Speaking to WION in Delhi, Taha said 10 to 12 men yanked open the left-hand side doors of the car and tried to pull him out.  Taha tried desperately to get out from the other side. 

"Saale ko goli maaro,' the men, who Taha said were armed with Kalashnikovs and pistols, shouted. 

Taha managed to get out from the other side of the car. 

He ran across the incoming traffic, got to another cab, and managed to make his getaway.

Taha then made his way to the police. 

Siddiqui spoke to Reuters from a police station where he was filing a report on the incident, and described how his taxi was stopped on the highway when another vehicle swerved, and braked suddenly in front of it.

About a dozen men armed with rifles and revolvers pulled him out of the cab, beat him and "threatened to kill" him.


"They threw me in the back of the vehicle in which I had been travelling, but the door on the other side was open," Siddiqui said. "I jumped out and ran and was able to get into a taxi that was nearby, whose driver then floored it."

In a police statement, seen by Reuters, Siddiqui said during the kidnap attempt he appealed for help from a military vehicle that was passing by. 


"I saw a military vehicle and shouted for help but one of the abductors gestured (the vehicle) to move on and they did," Siddiqui said in the police statement, adding he had previously been "intimidated" by civilian and military security officials.
 

Siddiqui pleaded with police to help him recover his personal belongings - laptop computer, phone, hard drives, passport and suitcase - and provide him and his family with "police protection".

"My life is under threat," he said in the statement.

Siddiqui, the Pakistani bureau chief of Indian television channel WION and who has reported for France 24, had previously complained of being harassed by authorities for publishing bold critiques of the country's security establishment.

"This is extremely worrying and reinforces the fear that human rights groups and media organisations have voiced for a while now that the Pakistan government views violence as an instrument of dealing with dissenting voices," Human Rights Watch country representative Saroop Ijaz told AFP.

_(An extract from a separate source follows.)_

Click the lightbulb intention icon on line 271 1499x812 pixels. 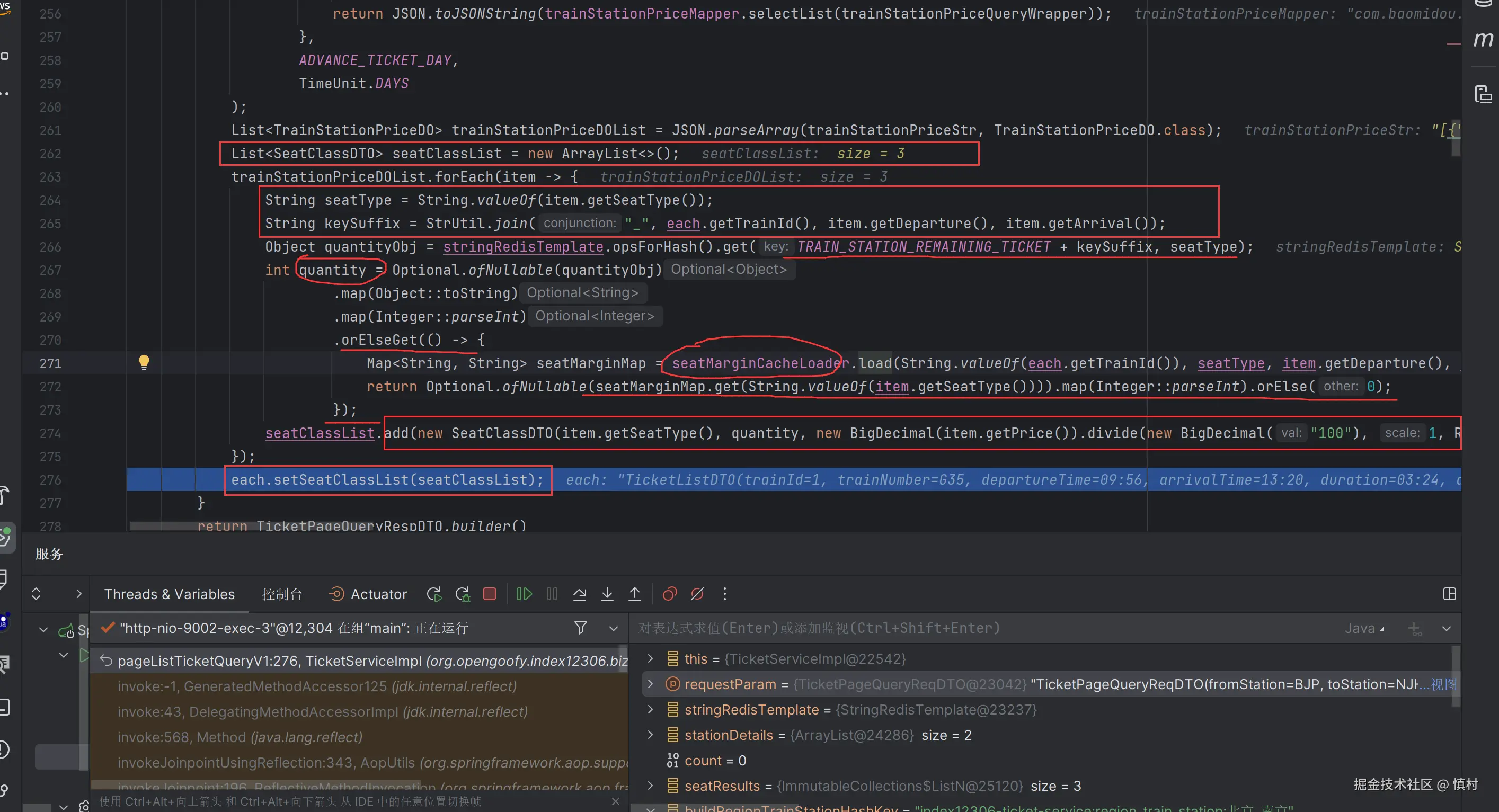[144, 362]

"This is also a reflection of the impunity that has existed for a long time, and has been increasing recently," he said.

The Rawalpindi Islamabad Union of Journalists said it had contacted Interior Minister Ahsan Iqbal "to direct the concerned officials to investigate the incident of attempted kidnapping of a senior journalist".

The attack comes months after prominent reporter Ahmed Noorani was also savagely beaten and stabbed in the head after being dragged out of his car in Islamabad by armed assailants.

Pakistan has a long history of enforced disappearances, particularly in conflict zones near the border with Afghanistan, or in restive southwestern Balochistan province.

The country routinely ranks among the world's most dangerous countries for media workers, and reporting critical of the powerful military is considered a red flag, with reporters at times detained, beaten and even killed for running afoul of the security establishment.